1
votes

I'm looking at the Microsoft documentation on moving data to and from an Azure Data Lake Store and finding the following about the fileName property:

Name of the file in the Azure Data Lake store. fileName is optional and case-sensitive. If you specify a filename, the activity (including Copy) works on the specific file."

What I don't see here is any mention of wildcards. How do I go about using, for example, not all of the files in a folder but only those matching 2017-foo-*.json? I tried the asterisk but it appears to be taken literally.

1

1 Answers

2
votes

Depending on your source and sink, you might be able to use the fileFilter property instead of the fileName to use wildcards, eg quote from here:

Allowed values are: * (multiple characters) and ? (single character).

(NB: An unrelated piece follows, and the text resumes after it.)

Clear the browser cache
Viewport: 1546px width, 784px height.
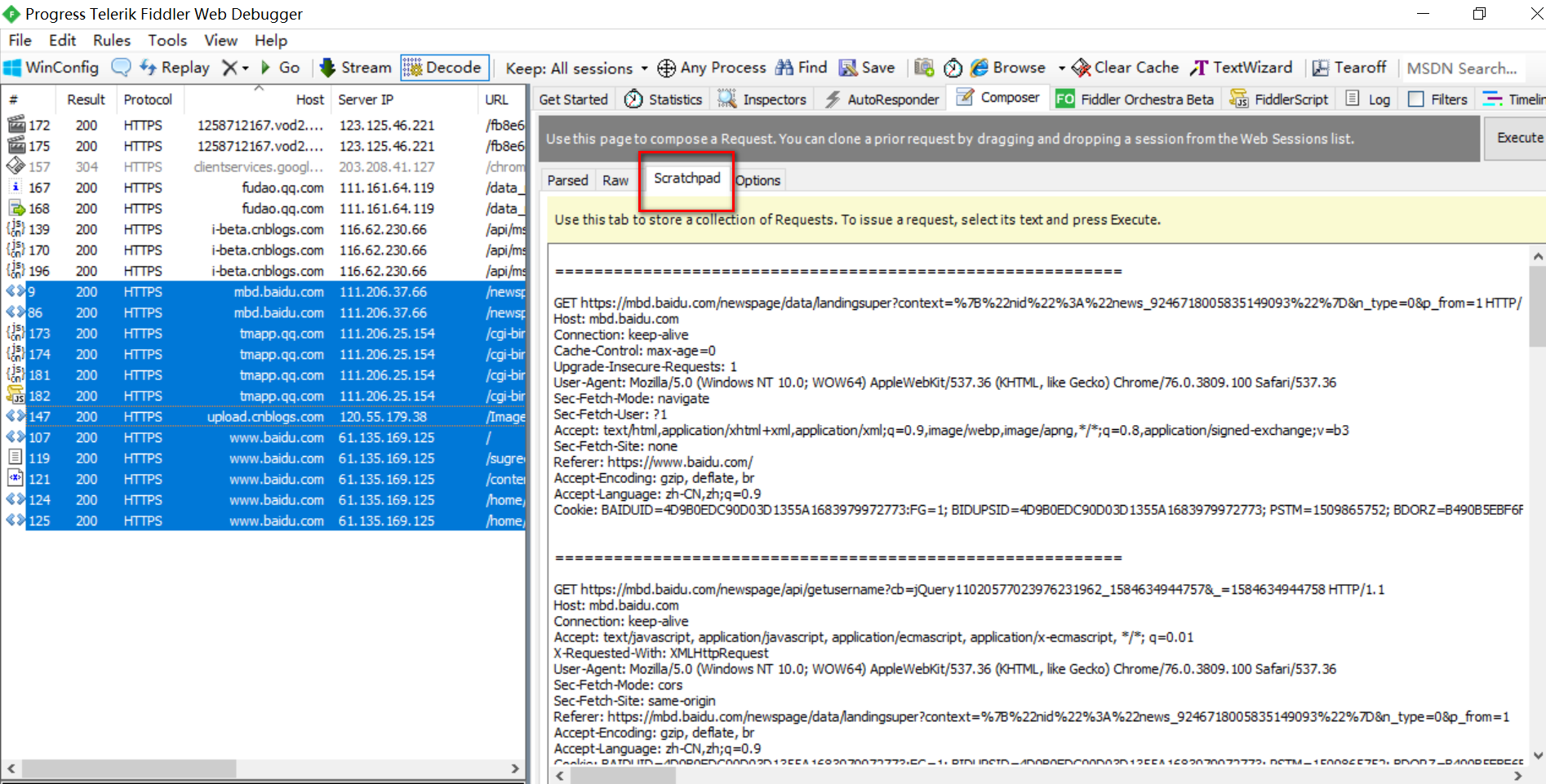tap(1124, 68)
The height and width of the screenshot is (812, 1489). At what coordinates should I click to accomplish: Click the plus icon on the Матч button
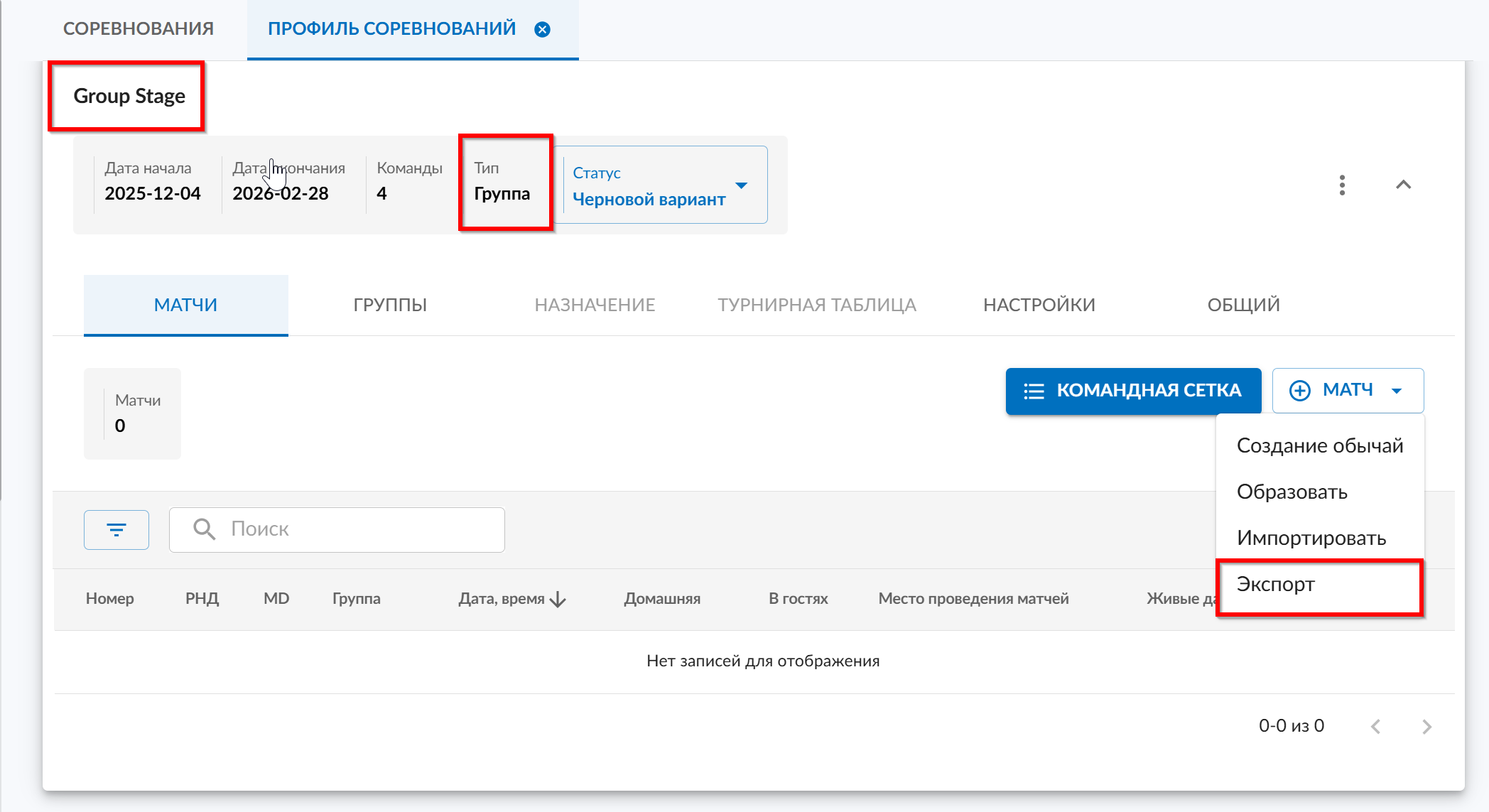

Example 1: "fileFilter": "*.log"

Example 2: "fileFilter": 2014-1-?.txt"

Note that fileFilter is applicable for an input FileShare dataset.

This example is for an on-prem fileshare:

{
    "name": "InputDataset-AllFiles",
    "properties": {
        "published": false,
        "type": "FileShare",
        "linkedServiceName": "OnPremisesFileServerLinkedService",
        "typeProperties": {
            "fileFilter": "*.txt",
            "folderPath": "."
        },
        "availability": {
            "frequency": "Day",
            "interval": 1
        },
        "external": true,
        "policy": {}
    }
}

I'm not sure this property is available for other types like blob storage, data lake etc Can you confirm your source and sink (assuming one of them is data lake)?

Further info available here:

https://docs.microsoft.com/en-us/azure/data-factory/data-factory-onprem-file-system-connector

Polybase now supports ADLS so you could move data in that way without these ADF shenanigans.